## The problem:
Begin with the line containing "Play in new window (99, 176)" and reproduce it and all later lines exactly, through the last line of the records. Add nothing else.

## Material supplied:
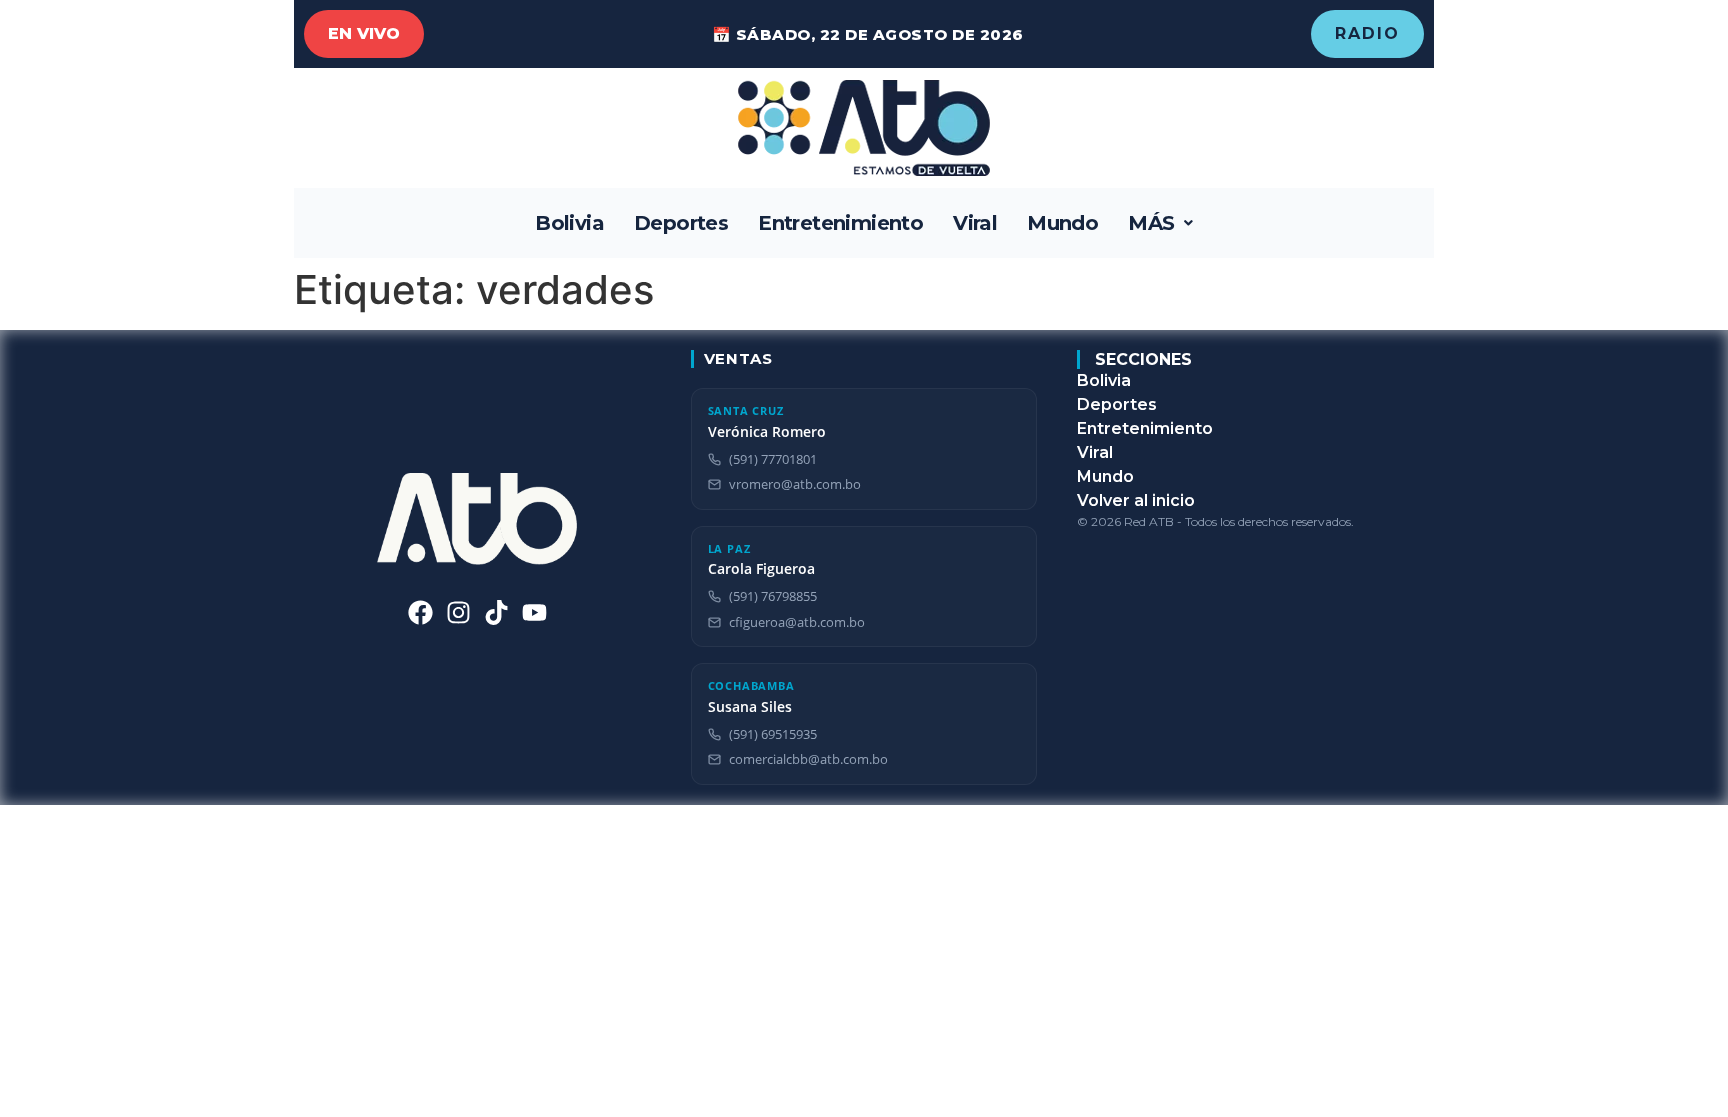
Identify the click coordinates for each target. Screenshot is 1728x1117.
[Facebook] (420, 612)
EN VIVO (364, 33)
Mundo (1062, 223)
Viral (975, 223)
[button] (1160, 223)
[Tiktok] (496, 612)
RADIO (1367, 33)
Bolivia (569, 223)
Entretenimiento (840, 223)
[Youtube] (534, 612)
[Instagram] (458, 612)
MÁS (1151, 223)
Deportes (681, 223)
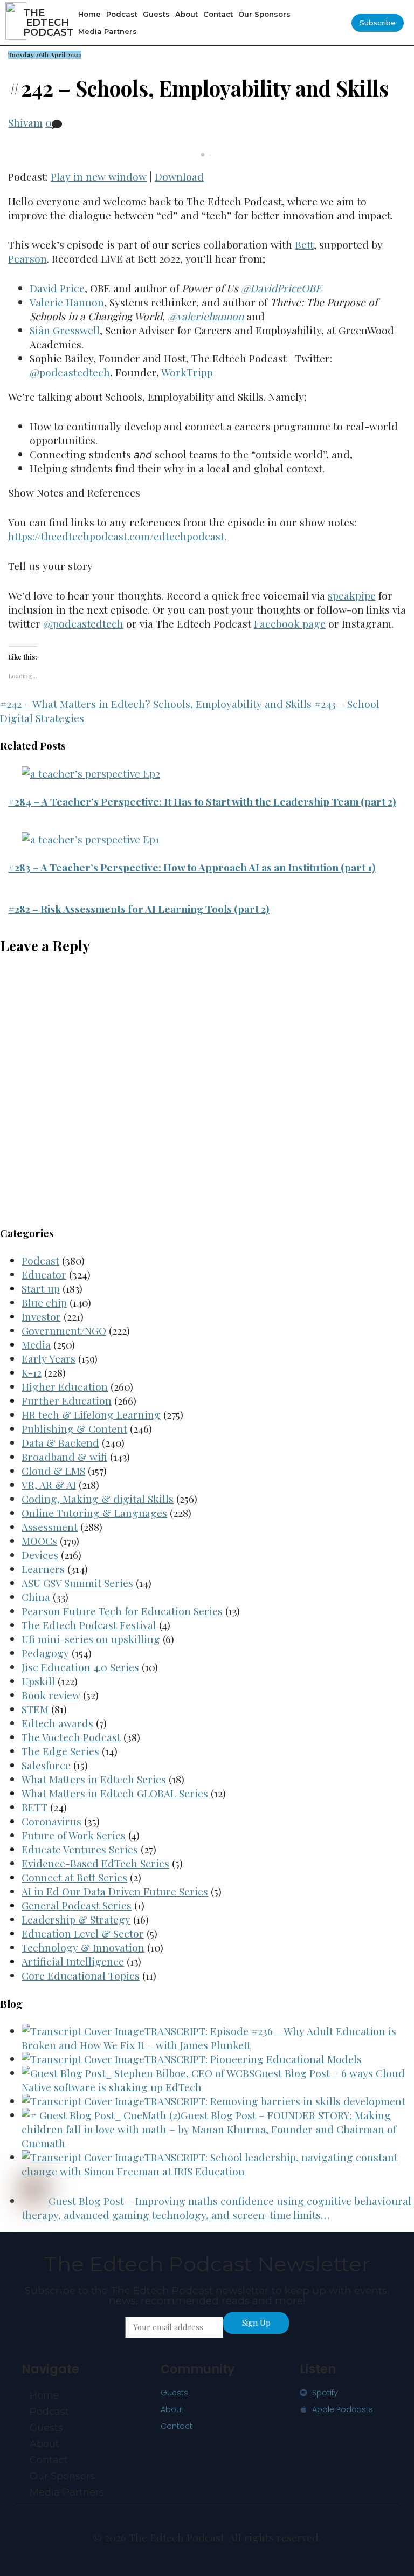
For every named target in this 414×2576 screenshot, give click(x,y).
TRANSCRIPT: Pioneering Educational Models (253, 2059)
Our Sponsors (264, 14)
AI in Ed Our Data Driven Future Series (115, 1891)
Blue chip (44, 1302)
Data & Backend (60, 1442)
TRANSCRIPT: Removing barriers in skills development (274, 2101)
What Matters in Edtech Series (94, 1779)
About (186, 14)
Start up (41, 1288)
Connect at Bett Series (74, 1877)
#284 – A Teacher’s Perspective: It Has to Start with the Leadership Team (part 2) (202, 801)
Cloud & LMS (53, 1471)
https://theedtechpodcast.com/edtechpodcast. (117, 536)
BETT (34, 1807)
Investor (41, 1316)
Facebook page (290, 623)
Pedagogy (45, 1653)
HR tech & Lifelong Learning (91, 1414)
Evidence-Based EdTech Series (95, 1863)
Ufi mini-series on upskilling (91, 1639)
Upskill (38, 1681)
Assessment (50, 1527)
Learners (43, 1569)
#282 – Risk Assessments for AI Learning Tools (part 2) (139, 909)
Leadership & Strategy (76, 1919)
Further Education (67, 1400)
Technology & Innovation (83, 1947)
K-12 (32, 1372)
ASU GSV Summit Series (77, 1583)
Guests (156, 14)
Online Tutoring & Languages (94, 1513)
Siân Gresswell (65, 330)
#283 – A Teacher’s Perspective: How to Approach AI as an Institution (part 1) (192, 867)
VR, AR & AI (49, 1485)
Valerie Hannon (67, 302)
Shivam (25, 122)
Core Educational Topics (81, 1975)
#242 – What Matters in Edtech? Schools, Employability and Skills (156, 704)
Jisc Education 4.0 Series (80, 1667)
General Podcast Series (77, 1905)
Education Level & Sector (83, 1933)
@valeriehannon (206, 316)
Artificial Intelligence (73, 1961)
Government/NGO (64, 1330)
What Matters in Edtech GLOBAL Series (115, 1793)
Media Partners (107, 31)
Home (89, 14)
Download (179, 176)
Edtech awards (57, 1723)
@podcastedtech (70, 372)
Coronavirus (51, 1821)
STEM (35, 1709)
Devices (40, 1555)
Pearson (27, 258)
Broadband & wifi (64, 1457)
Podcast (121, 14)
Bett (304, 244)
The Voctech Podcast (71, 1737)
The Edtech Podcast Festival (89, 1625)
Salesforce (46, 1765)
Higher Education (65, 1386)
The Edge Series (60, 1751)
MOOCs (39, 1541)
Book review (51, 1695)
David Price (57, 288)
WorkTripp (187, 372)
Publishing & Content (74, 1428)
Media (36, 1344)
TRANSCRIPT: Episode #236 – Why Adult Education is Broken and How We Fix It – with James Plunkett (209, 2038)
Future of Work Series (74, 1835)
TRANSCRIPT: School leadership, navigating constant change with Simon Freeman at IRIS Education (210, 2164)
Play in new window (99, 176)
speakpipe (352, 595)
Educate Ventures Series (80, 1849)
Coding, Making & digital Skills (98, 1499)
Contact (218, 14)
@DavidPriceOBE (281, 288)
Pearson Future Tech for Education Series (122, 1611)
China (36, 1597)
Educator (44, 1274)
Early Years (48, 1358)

## Output for this exercise:
Play in new window (99, 176)
speakpipe (352, 595)
Educate Ventures Series (80, 1849)
Coding, Making & digital Skills (98, 1499)
Contact (218, 14)
@DavidPriceOBE (281, 288)
Pearson Future Tech for Education Series (122, 1611)
China (36, 1597)
Educator (44, 1274)
Early Years (48, 1358)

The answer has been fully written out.